## PROBLEM REQUIREMENTS
Write out every entry once more, character for character.

## Data extracted from a collection
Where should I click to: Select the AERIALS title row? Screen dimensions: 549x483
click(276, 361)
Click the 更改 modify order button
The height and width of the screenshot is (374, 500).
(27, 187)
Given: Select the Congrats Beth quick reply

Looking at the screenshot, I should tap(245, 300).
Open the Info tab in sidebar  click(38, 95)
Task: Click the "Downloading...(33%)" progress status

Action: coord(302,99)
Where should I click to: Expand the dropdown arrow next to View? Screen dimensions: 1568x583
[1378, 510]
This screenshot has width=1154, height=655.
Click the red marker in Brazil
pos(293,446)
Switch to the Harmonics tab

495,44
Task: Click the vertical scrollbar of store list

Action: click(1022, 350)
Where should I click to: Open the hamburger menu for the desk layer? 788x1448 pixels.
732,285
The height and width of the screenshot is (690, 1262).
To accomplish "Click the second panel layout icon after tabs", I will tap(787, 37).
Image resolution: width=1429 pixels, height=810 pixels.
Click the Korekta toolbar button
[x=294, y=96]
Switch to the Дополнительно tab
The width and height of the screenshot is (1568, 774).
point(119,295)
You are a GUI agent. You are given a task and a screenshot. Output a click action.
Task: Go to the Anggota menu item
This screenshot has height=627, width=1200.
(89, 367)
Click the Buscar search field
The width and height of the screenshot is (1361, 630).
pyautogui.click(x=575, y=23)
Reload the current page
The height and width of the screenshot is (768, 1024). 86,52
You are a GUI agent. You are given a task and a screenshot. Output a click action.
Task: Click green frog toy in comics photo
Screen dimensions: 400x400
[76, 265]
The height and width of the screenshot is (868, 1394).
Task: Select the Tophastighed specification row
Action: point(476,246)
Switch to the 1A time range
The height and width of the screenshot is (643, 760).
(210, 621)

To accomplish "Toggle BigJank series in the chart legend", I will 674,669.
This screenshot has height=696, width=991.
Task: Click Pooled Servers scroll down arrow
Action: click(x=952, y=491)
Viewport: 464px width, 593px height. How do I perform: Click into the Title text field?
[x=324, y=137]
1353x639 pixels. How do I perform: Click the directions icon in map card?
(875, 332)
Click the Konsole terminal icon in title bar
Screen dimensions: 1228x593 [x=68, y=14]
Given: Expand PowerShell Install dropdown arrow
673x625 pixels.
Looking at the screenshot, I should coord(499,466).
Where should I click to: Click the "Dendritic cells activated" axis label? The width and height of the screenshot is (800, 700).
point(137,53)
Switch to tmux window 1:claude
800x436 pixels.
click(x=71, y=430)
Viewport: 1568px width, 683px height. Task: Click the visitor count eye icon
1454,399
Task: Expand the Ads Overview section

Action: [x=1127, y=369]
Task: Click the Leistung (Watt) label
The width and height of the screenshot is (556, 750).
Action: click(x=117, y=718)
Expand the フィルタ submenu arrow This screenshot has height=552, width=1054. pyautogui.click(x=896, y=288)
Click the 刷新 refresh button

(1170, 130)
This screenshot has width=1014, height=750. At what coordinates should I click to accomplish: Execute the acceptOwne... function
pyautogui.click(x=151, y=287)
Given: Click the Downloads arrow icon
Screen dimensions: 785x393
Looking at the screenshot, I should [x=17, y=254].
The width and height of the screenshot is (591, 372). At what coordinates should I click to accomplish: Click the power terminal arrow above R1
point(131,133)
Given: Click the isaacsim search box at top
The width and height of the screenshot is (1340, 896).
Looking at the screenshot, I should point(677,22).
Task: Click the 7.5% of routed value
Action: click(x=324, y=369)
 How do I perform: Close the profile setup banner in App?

## ANSWER TO THIS TASK
Where should I click to: Select the AERIALS title row? Screen dimensions: 549x483
click(276, 361)
Click the 更改 modify order button
The height and width of the screenshot is (374, 500).
(27, 187)
Given: Select the Congrats Beth quick reply

Looking at the screenshot, I should tap(245, 300).
Open the Info tab in sidebar  click(38, 95)
Task: Click the "Downloading...(33%)" progress status

Action: coord(302,99)
Where should I click to: Expand the dropdown arrow next to View? Screen dimensions: 1568x583
[1378, 510]
This screenshot has width=1154, height=655.
Click the red marker in Brazil
pos(293,446)
Switch to the Harmonics tab

495,44
Task: Click the vertical scrollbar of store list

Action: click(1022, 350)
Where should I click to: Open the hamburger menu for the desk layer? 788x1448 pixels.
732,285
The height and width of the screenshot is (690, 1262).
To accomplish "Click the second panel layout icon after tabs", I will tap(787, 37).
Image resolution: width=1429 pixels, height=810 pixels.
Click the Korekta toolbar button
[x=294, y=96]
Switch to the Дополнительно tab
The width and height of the screenshot is (1568, 774).
point(119,295)
You are a GUI agent. You are given a task and a screenshot. Output a click action.
Task: Go to the Anggota menu item
This screenshot has height=627, width=1200.
(89, 367)
Click the Buscar search field
The width and height of the screenshot is (1361, 630).
pyautogui.click(x=575, y=23)
Reload the current page
The height and width of the screenshot is (768, 1024). 86,52
You are a GUI agent. You are given a task and a screenshot. Output a click action.
Task: Click green frog toy in comics photo
Screen dimensions: 400x400
[76, 265]
The height and width of the screenshot is (868, 1394).
Task: Select the Tophastighed specification row
Action: point(476,246)
Switch to the 1A time range
The height and width of the screenshot is (643, 760).
(210, 621)

To accomplish "Toggle BigJank series in the chart legend", I will 674,669.
This screenshot has height=696, width=991.
Task: Click Pooled Servers scroll down arrow
Action: click(x=952, y=491)
Viewport: 464px width, 593px height. How do I perform: Click into the Title text field?
[x=324, y=137]
1353x639 pixels. How do I perform: Click the directions icon in map card?
(875, 332)
Click the Konsole terminal icon in title bar
Screen dimensions: 1228x593 [x=68, y=14]
Given: Expand PowerShell Install dropdown arrow
673x625 pixels.
Looking at the screenshot, I should coord(499,466).
Where should I click to: Click the "Dendritic cells activated" axis label? The width and height of the screenshot is (800, 700).
point(137,53)
Switch to tmux window 1:claude
800x436 pixels.
click(x=71, y=430)
Viewport: 1568px width, 683px height. Task: Click the visitor count eye icon
1454,399
Task: Expand the Ads Overview section

Action: [x=1127, y=369]
Task: Click the Leistung (Watt) label
The width and height of the screenshot is (556, 750).
Action: click(x=117, y=718)
Expand the フィルタ submenu arrow This screenshot has height=552, width=1054. pyautogui.click(x=896, y=288)
Click the 刷新 refresh button

(1170, 130)
This screenshot has width=1014, height=750. At what coordinates should I click to accomplish: Execute the acceptOwne... function
pyautogui.click(x=151, y=287)
Given: Click the Downloads arrow icon
Screen dimensions: 785x393
Looking at the screenshot, I should [x=17, y=254].
The width and height of the screenshot is (591, 372). At what coordinates should I click to accomplish: Click the power terminal arrow above R1
point(131,133)
Given: Click the isaacsim search box at top
The width and height of the screenshot is (1340, 896).
Looking at the screenshot, I should point(677,22).
Task: Click the 7.5% of routed value
Action: click(x=324, y=369)
 How do I perform: Close the profile setup banner in App?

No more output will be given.